The Australia Solar + Energy Storage Congress & Expo is the largest congress focusing on the Australian solar and energy storage market.
This year, it took place on December 5 and 6, at the Sofitel in Brisbane Central. Participants included policymakers, investors, developers, network providers, and product manufacturers.
The expo provided these attendees with the chance to discuss the opportunities and challenges within the energy storage space. As such, the expo played a crucial role in tackling existing renewable energy limitations, as well as leveraging new possibilities in the sector.
This is precisely why we decided to participate at this event. Our Global Head of Renewable Energy and Infrastructure, Jan Rieche, moderated the energy storage debate. The topic? “How can Renewable Energy supply the National Electricity Market (NEM)?”. The debate consisted of 2 teams, made up of 3 people in each.

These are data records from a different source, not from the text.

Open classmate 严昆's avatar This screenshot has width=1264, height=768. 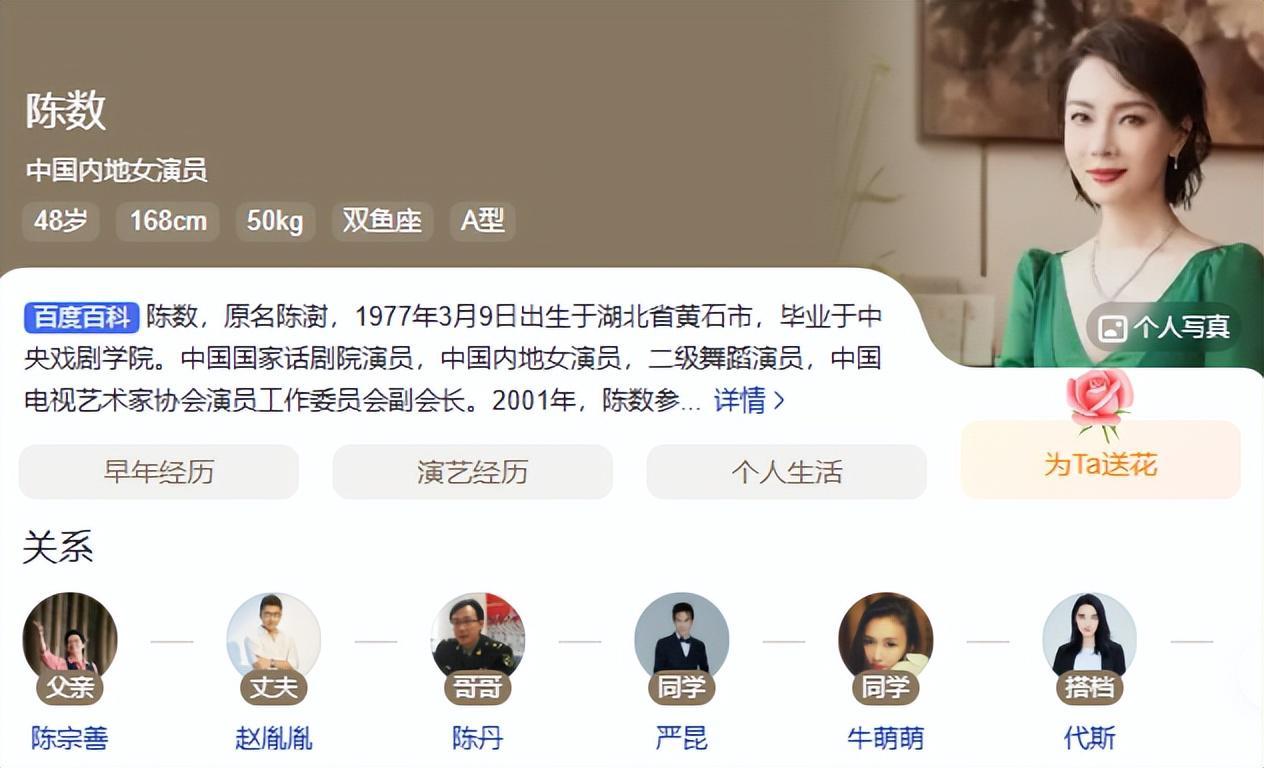pyautogui.click(x=682, y=640)
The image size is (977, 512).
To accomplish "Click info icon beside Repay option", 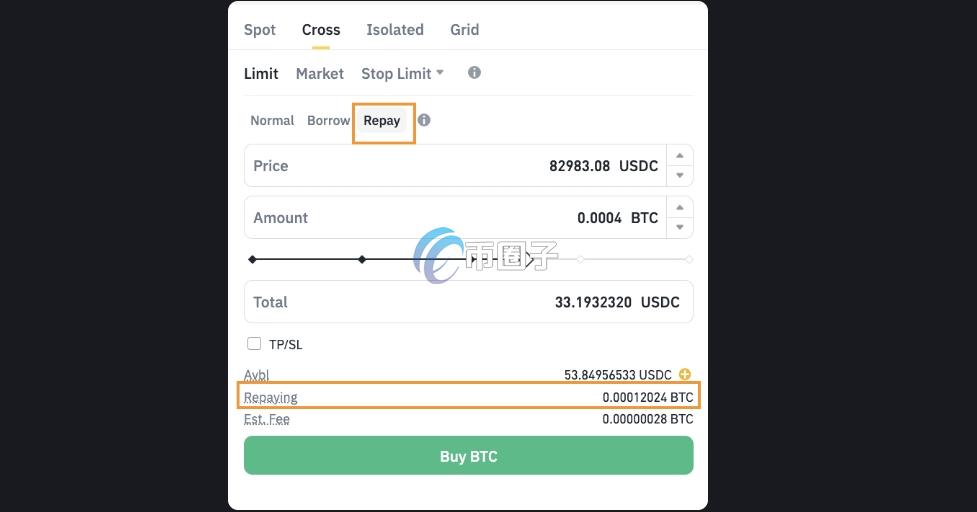I will 424,120.
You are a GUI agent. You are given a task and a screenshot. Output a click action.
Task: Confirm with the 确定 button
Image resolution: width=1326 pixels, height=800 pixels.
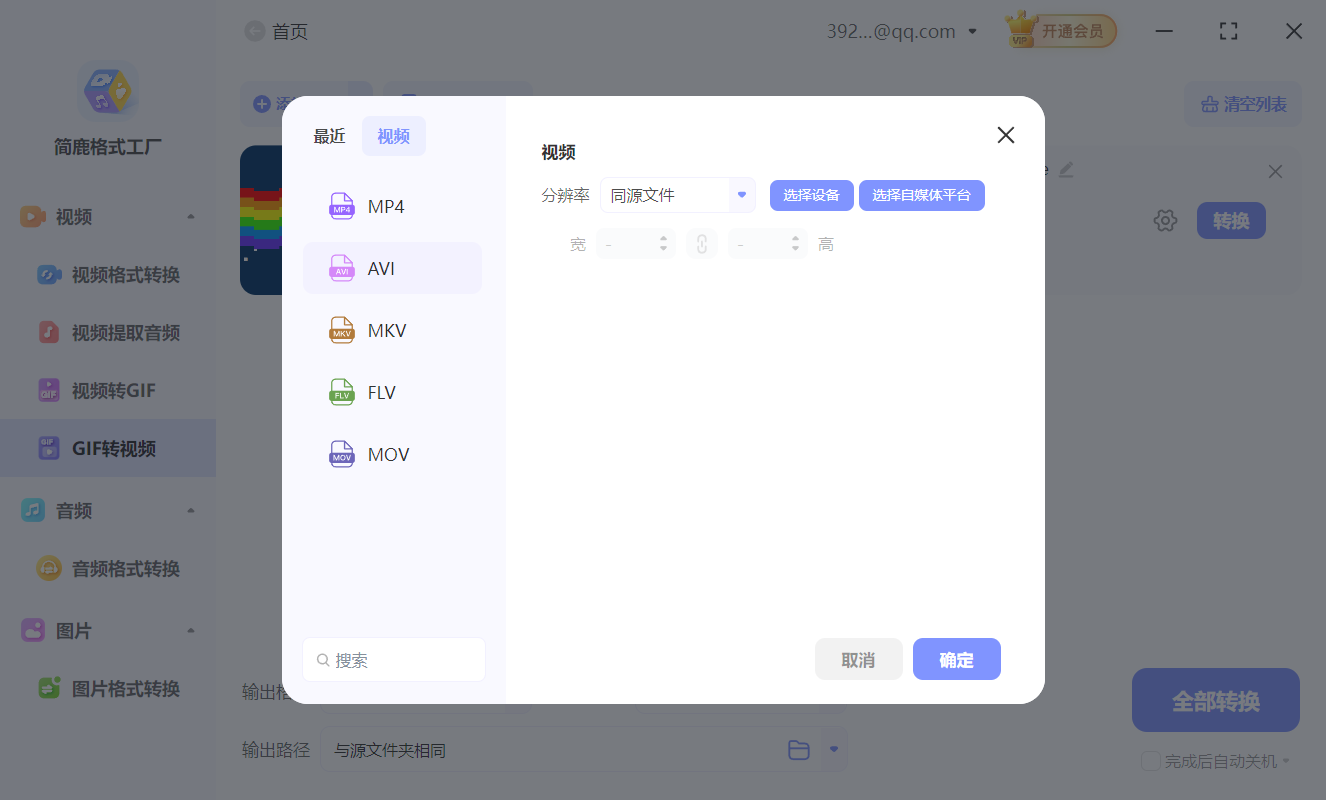[956, 659]
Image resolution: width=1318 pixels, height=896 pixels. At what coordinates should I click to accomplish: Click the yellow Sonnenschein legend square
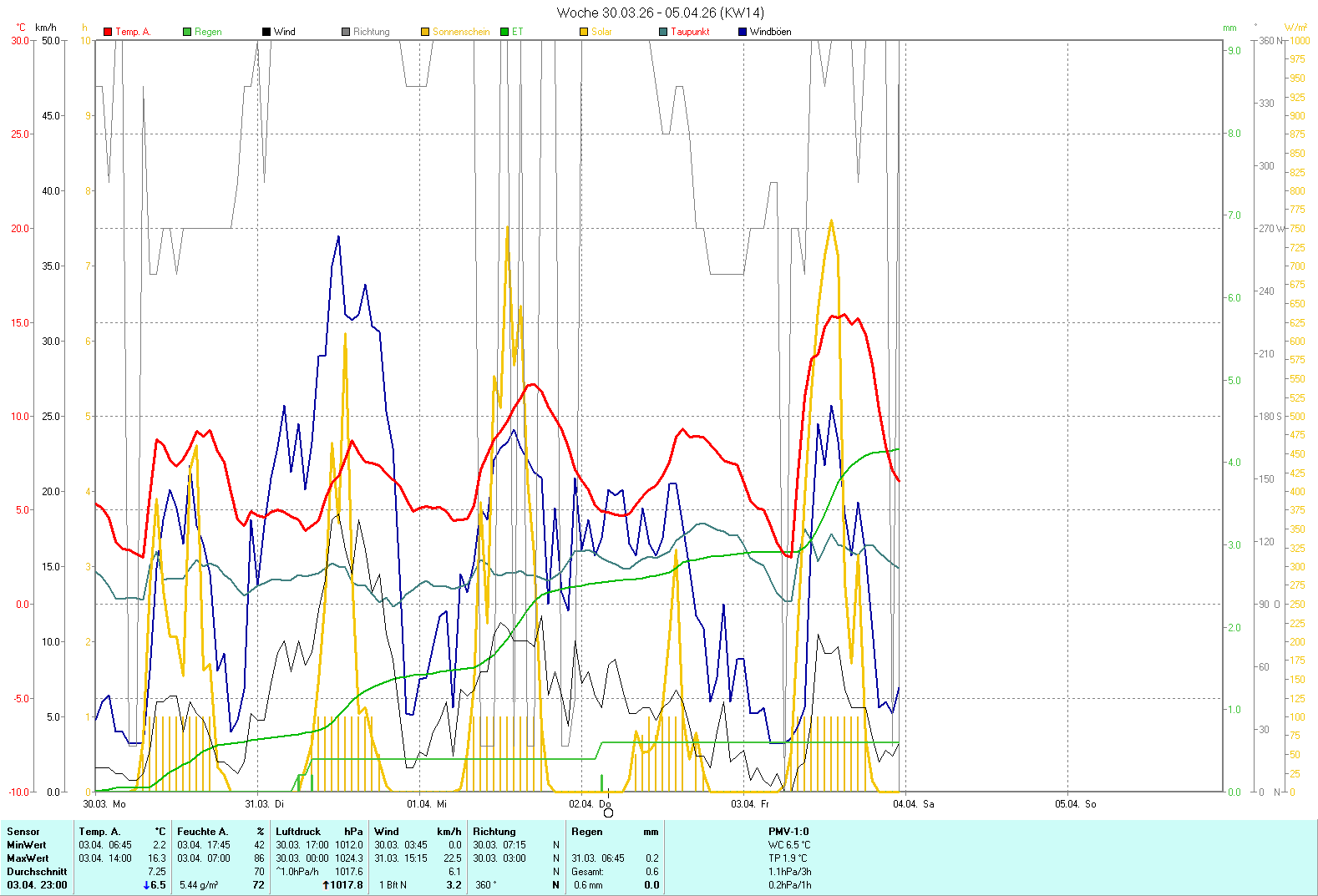[x=425, y=32]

Many issues and possible solutions were discussed in order to pave the way to a reliable network. Let’s take a look at the topic now.
Contributing to the NEM
Did you know, Australia has the highest rate of household solar panel installation in the world? With this in mind, it’s easy to see the value in utilising household solar energy. So, the debate looked at how these household contributions could be used to help supply the NEM.
However, there are challenges to bridge before this idea is fully feasible.
With current systems and infrastructure in place, the NEM requires a steady supply of electricity to distribute to the market. Currently, the power supply and demand is matched in real time through a centrally coordinated dispatch process. This means that the market receives specified amounts of electricity at set prices and time periods.
By contrast, household-generated renewable electricity would be prone to great fluctuations. As such, there would need to be a way to regulate these contributions into a steady and reliable supply.
Storing Renewable Energy
The expo also looked at the challenges of storing renewable energy. To address this challenge, 3 forms of storage were explored: Battery, Pump Hydro, and Molton Sand.
What became apparent was that these possibilities held some limitations in terms of their reliability, and eco-friendliness.
In order to move forward in the renewable energy sector, the storage infrastructure must be sustainable and consistent. This is another reason why we attend and support events such as the Solar + Energy Storage Congress & Expo, and look forward to continuing to do so in the future.